Семинарист молчал, но оба священника обомлели от неожиданности. Один из них сказал:
— В том, что мы победим, сомневаться не приходится.
— Самый великий полководец — это правота нашего дела, — добавил другой.
Почувствовав под грубой шерстью моей покаянной одежды жар, который воодушевил святого Бернарда,{68} когда он призывал к крестовому походу, я воскликнул:
— Самый великий полководец — это помощь господа нашего!
Послышался шепот одобрения, горячий, как шепот молитвы. Семинарист только улыбнулся и не сказал ни слова. Ко всему этому прибавился низкий бас колоколов, при звуке которых старый ризничий поднялся с места, отряхивая свою сутану, на которой спал кот. Вошли несколько каноников, чтобы пропеть литию. Семинарист надел стихарь; ризничий вручил ему кадильницу. Огромное помещение наполнилось ароматным дымом. Послышался глухой гул старческих голосов, которые перешептывались между собой; священники облачились в белые полотняные стихари, вышитые руками монахинь фелони и шитые золотом ризы, хранившие запах мирры, сожженной еще сто лет назад. Позвякивая цепями кадильницы, вошел семинарист. Священники, которые успели уже завершить свое облачение, последовали за ним. Мы остались вдвоем с эсклаустрадо. Раскрыв объятия, он прижал меня к груди и растроганно прошептал:
— Маркиз де Брадомин, выходит, еще не забыл, как я учил его латыни в монастыре в Собрадо!
Старик раскашлялся, а потом, вновь обретя свою улыбку старого богослова, тихим и вкрадчивым голосом, словно мы были в исповедальне, сказал:
— Ваша светлость простит меня, если я признаюсь ему, что не поверил истории, которой он нас только что развлекал!
— Той, что я рассказал?
— Да, истории обращения! Могу я узнать правду?
— Конечно, только там, где нас никто не услышит, брат Амвросий.
Монах многозначительно кивнул.

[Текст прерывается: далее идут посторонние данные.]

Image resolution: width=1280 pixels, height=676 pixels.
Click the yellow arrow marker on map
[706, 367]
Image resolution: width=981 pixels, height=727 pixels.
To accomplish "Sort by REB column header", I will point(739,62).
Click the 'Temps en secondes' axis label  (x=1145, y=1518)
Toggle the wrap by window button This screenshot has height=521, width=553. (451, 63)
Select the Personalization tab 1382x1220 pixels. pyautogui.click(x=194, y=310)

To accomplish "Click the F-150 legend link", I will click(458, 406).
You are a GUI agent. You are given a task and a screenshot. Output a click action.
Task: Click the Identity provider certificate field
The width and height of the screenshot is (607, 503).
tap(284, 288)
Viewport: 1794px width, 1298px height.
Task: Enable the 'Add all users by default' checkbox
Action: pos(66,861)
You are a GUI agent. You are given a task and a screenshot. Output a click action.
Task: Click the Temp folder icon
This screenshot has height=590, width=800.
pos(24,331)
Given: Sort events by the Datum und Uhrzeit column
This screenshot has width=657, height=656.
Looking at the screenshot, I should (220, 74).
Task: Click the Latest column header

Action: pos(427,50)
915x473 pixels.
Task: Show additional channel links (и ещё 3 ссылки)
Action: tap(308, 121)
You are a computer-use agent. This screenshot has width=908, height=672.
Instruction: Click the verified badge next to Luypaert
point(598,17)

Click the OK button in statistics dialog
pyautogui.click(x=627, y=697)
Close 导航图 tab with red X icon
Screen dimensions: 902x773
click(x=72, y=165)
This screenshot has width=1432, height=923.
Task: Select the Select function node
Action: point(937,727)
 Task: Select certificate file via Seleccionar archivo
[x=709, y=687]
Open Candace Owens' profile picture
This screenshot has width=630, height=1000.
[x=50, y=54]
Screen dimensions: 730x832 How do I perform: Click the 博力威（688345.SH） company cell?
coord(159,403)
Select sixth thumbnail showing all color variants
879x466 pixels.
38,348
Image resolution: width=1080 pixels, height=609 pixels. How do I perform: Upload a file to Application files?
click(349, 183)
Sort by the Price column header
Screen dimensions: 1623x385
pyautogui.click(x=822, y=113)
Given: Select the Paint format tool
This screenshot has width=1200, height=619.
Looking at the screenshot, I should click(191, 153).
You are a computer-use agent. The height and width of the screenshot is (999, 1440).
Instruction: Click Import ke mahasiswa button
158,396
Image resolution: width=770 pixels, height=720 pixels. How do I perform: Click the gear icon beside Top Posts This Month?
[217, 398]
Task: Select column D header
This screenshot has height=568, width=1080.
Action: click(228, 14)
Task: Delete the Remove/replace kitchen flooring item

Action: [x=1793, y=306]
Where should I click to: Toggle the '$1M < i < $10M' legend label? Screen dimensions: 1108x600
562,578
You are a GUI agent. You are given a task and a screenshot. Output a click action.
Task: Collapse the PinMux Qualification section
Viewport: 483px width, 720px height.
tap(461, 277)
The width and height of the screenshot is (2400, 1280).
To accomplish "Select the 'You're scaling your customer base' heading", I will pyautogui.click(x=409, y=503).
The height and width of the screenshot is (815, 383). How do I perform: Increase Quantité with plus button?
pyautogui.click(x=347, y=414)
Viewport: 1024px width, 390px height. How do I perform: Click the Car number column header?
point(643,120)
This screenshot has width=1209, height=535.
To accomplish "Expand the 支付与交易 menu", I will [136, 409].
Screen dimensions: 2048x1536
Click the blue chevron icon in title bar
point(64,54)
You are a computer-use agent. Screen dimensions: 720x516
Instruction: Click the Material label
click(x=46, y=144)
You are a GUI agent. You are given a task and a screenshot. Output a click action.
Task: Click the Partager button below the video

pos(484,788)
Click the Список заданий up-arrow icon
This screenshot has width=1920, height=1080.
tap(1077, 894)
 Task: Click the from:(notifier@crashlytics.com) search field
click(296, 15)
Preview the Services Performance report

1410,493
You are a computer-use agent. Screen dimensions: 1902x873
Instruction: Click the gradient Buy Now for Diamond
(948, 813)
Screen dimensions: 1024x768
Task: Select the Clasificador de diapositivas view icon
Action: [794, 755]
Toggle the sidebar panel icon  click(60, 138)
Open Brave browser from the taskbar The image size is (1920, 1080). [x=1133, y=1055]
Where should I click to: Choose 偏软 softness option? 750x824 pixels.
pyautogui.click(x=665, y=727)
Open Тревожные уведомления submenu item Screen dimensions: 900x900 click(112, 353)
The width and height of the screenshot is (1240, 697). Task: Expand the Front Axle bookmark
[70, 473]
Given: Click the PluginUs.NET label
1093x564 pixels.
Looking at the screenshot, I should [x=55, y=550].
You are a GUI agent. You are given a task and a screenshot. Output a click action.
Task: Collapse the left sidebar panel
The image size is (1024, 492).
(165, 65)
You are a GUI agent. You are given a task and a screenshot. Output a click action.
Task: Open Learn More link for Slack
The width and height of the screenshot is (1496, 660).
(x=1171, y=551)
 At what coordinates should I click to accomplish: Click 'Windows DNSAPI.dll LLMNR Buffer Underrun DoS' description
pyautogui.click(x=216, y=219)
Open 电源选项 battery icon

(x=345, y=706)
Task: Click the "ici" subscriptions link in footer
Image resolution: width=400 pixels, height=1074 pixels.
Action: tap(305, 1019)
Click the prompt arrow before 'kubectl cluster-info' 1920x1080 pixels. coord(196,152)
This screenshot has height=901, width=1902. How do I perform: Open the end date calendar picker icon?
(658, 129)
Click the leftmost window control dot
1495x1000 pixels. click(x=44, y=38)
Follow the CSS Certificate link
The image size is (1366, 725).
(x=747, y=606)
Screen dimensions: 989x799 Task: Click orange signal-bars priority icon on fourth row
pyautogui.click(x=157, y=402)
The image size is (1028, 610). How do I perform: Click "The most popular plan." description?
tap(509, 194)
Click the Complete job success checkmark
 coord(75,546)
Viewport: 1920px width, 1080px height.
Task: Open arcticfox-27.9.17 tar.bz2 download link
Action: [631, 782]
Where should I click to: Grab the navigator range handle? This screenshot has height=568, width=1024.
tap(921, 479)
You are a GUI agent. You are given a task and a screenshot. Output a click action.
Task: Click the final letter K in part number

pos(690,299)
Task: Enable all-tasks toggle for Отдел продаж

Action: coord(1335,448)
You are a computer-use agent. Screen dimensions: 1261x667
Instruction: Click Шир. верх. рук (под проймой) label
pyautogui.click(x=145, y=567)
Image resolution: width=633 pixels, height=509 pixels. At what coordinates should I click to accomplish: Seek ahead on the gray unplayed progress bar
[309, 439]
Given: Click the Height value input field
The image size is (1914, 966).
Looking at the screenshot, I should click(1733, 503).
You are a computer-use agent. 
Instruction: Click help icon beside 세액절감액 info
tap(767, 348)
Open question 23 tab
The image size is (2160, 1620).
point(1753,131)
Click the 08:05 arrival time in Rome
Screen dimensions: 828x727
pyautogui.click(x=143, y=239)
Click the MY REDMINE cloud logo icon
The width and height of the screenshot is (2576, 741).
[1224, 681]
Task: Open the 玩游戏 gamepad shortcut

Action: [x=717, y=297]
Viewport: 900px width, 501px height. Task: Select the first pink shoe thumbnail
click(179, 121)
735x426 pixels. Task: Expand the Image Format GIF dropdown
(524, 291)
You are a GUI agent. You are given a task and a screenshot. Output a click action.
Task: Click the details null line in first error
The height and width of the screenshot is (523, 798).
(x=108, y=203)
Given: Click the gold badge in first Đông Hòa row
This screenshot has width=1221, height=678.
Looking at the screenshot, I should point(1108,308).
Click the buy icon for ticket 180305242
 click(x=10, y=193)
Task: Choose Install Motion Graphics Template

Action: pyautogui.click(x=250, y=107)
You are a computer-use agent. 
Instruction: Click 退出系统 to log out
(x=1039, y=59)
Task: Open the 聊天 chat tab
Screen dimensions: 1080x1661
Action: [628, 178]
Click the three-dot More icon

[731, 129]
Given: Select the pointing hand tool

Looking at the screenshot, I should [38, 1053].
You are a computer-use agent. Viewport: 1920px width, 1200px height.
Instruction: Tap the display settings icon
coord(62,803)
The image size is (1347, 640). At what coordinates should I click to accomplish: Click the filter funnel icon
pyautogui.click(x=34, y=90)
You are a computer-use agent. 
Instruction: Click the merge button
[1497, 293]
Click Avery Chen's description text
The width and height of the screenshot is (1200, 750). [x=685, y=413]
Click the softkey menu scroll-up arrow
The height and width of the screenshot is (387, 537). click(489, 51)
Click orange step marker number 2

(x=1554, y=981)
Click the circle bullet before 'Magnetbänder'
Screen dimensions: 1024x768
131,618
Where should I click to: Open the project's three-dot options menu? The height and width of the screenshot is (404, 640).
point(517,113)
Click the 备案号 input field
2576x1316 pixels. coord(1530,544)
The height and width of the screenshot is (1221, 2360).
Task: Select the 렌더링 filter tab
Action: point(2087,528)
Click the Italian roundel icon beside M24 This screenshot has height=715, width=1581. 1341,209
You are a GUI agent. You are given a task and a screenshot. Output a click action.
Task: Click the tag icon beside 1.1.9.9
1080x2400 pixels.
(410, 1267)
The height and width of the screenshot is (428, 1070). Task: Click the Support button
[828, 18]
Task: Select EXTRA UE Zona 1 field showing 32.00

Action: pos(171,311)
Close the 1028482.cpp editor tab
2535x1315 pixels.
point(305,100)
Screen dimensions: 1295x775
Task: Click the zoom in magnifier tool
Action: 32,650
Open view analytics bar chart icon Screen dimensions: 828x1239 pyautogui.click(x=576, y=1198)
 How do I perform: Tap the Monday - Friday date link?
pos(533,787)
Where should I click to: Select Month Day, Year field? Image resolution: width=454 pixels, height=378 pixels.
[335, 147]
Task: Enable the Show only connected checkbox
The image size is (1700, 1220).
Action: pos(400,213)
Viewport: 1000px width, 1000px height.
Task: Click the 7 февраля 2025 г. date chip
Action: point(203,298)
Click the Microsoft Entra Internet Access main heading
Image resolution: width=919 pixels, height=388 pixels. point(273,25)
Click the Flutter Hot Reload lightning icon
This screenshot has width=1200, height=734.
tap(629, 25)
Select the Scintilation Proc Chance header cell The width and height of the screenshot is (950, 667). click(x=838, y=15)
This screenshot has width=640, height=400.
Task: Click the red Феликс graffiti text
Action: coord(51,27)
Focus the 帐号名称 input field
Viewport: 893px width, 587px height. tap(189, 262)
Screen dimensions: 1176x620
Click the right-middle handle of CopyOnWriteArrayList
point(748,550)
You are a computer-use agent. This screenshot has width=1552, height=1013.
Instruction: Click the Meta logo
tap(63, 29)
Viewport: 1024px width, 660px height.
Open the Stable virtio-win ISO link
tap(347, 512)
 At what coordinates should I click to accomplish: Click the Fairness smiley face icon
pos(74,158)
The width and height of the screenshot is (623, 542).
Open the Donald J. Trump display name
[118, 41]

Я замолчал — мне стало жаль несчастного эсклаустрадо, который предпочитал историю вымыслу и хотел услышать нечто менее занимательное, менее поучительное и менее красивое, чем все, что я только что выдумал. О ложь, веселая и крылатая! Когда же наконец люди убедятся, как важно, чтобы ты восторжествовала! Когда постигнут они, что души, которые знают только свет правды, — это души мрачные, истерзанные, иссушенные, которые в тишине разговаривают со смертью, а жизнь свою посыпают пеплом! Слава тебе, веселая ложь, светлая птичка, которая умеет петь нежные песни!
А вы, иссушенные Фиваиды, принадлежащие истории города, чей удел — уединение и молчание, вы, заживо погребенные под звон колоколов, не дайте ей ускользнуть сквозь пролом в стене, не дайте исчезнуть так, как исчезло столько всего другого. Она — это любовное свидание сквозь решетку окна, и блеск изъеденных червями гербов и зеркальная поверхность реки, которая мутнеет, проходя под романской аркадой моста. Она, как исповедь, приносит утешение страждущим душам, позволяет им расцвести, возвращает им благодать. Не забывайте, это ведь тоже дар небес!..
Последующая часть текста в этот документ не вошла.